Welcome to the first issue of a new monthly newsletter from NEPCon on the NEPCon Sourcing Hub!
We launched the NEPCon Sourcing Hub in August last year to share information, risk data and tools to help companies source responsibly. Here at NEPCon, our roots (no pun intended) run deep in the forest sector. We created the Sourcing Hub to help the companies trading in forest impacts commodities, timber, palm oil, soy and beef understand their supply chains, and use a risk-based approach to reduce the negative social and environmental impacts of those supply chains.
The response to the Sourcing Hub since we launched has been, for the most part, positive – I have heard from many of you that the Sourcing Hub is a great tool to help you understand a risk based due diligence approach to supply chain management, and that it has helped you get a better understanding of how to analyse and treat risks in your supply chain.
Here at NEPCon, we are always thinking of more ways we can help companies on their sustainability journey. Some of you may have attended one of the many free training sessions or workshops we have conducted over the past six months, I had the pleasure of meeting some of you there.
Since January 2018, we have added a new feature to the Sourcing Hub – the news and resources section on each country page. Every day, a NEPCon responsible sourcing expert scours the news from around the world to update the Sourcing Hub with information relevant to legal and responsible sourcing. We know that you are all busy people, so we filter and curate the news to deliver the stories most relevant to sourcing responsibly.

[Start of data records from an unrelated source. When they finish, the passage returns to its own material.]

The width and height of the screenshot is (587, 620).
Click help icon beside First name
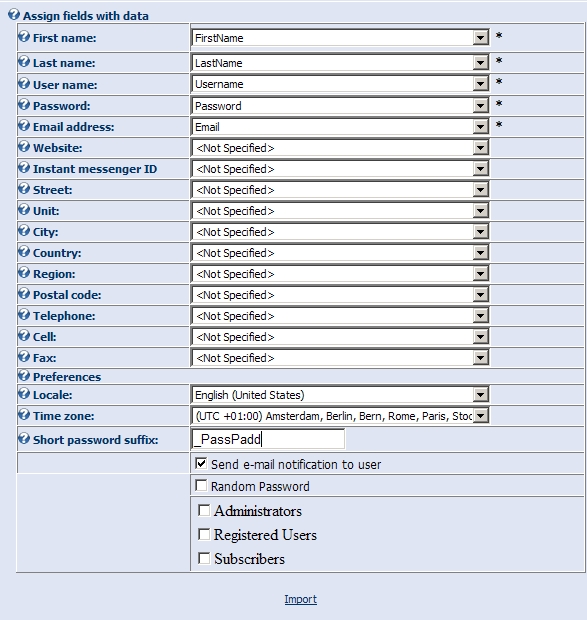[24, 37]
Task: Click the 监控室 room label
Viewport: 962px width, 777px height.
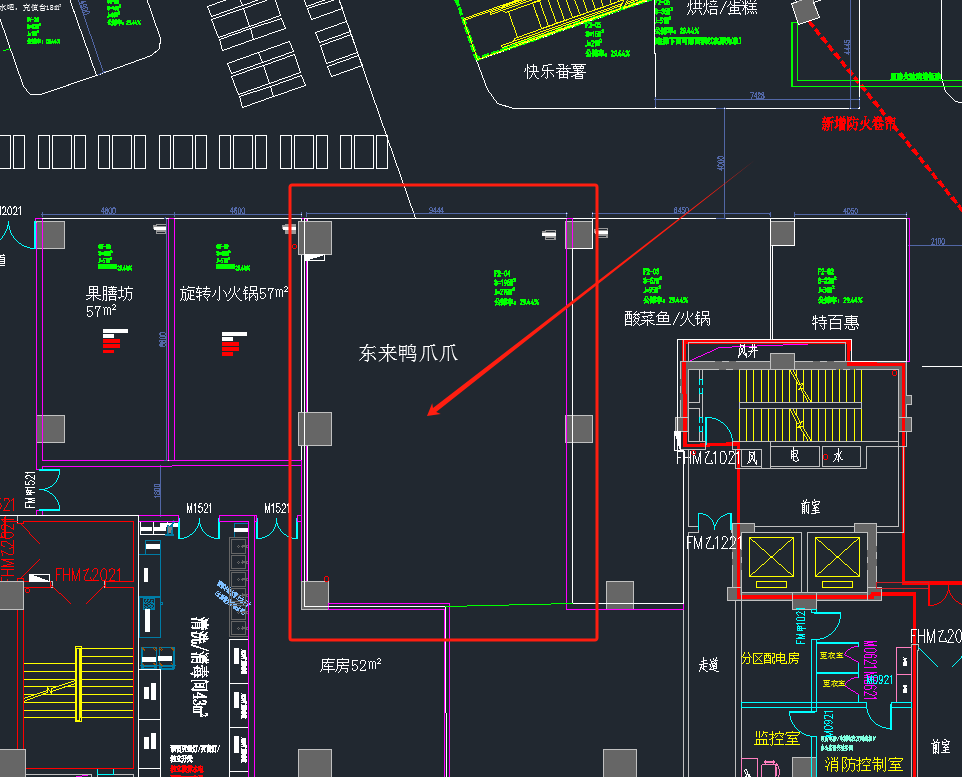Action: [x=777, y=739]
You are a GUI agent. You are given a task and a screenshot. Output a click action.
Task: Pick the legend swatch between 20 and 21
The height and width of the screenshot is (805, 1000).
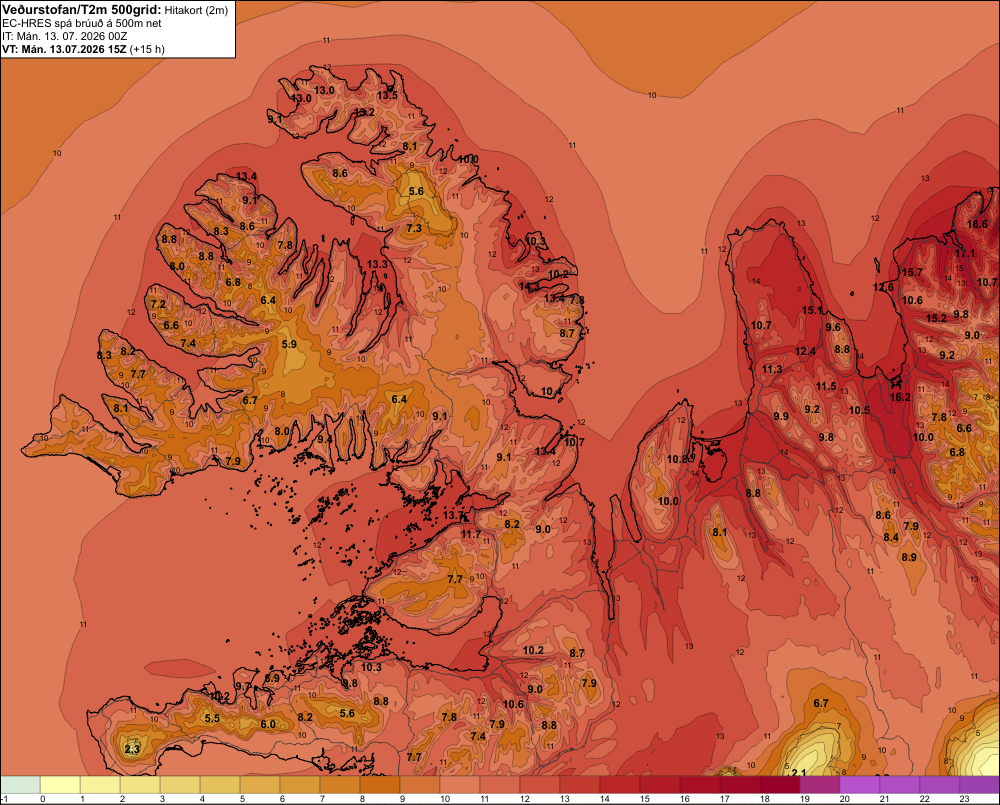(860, 785)
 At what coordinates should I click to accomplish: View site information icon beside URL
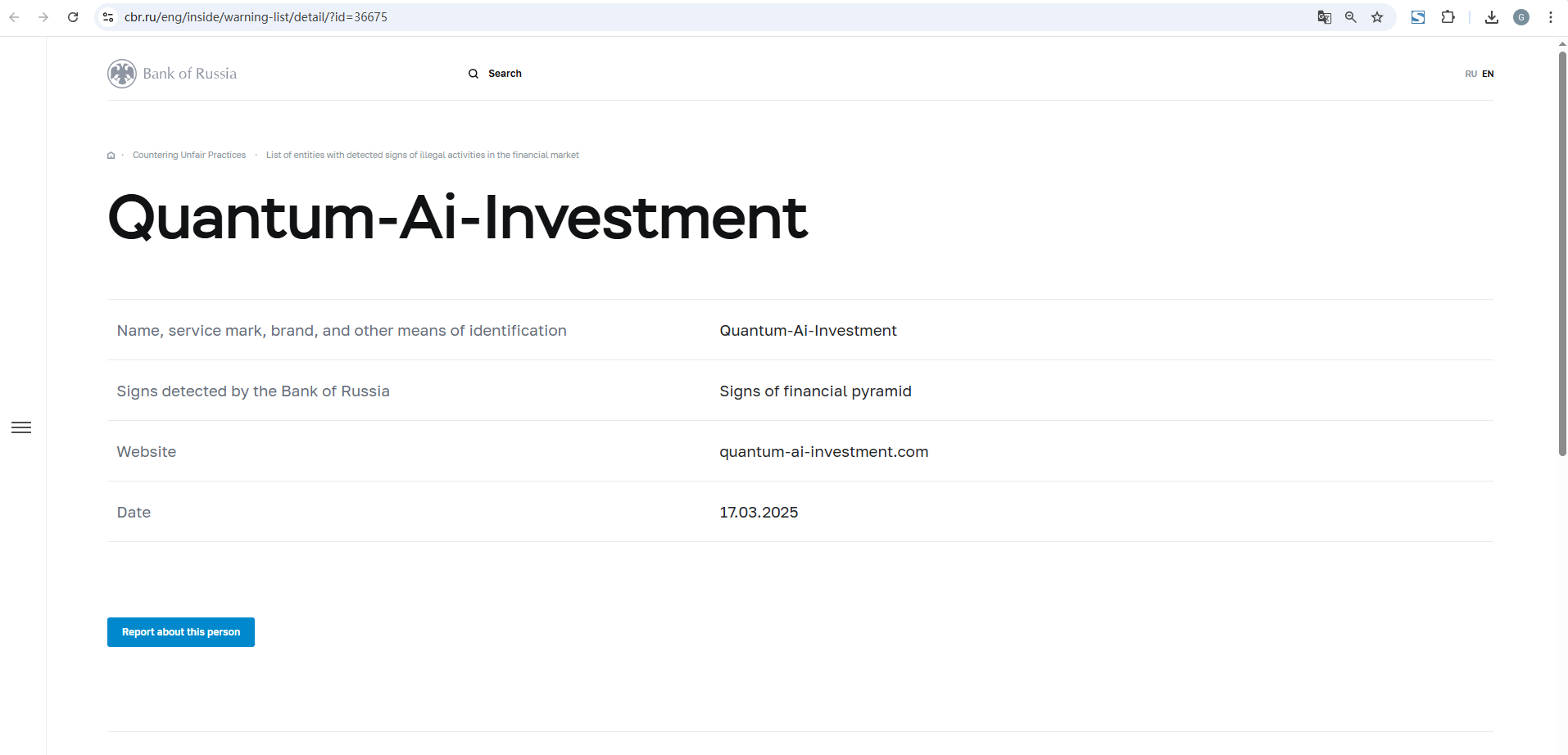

This is why we have now decided to launch this newsletter, in it, you will be able to skim through the news from the past month, take a deep dive in to a couple of the major stories that are affecting the forest impact commodity space and be updated on any new developments on the NEPCon Sourcing Hub.
Please share this newsletter with your networks, and of course let us know if you would prefer not to receive this newsletter in the future. If you think there is something missing from this newsletter, especially news from the past month which should be featured on the Sourcing Hub, please get in touch.
Cheers,
Alexandra Banks
Sourcing Hub Programme Manager
Sourcing Hub Updates
Database development
Since we launched the Sourcing Hub in August last year, we have been exploring ways to ensure our data management system lives up to our needs in developing the data, and our user’s needs. As we have been working on the risk assessments for more than four years, our methodology for carrying out the evaluations has evolved considerably. We are currently developing an integrated, flexible and API enabled database of all the risk assessment data to make the maintenance and revision of the data easier.
Sourcing Hub survey
For the month of April, we conducted a user survey on the Sourcing Hub to get feedback on the website and ideas for how things could be improved. The responses we received have been very useful to us in considering our next steps on the Sourcing Hub, and we are very grateful to all those who took the time to take the survey.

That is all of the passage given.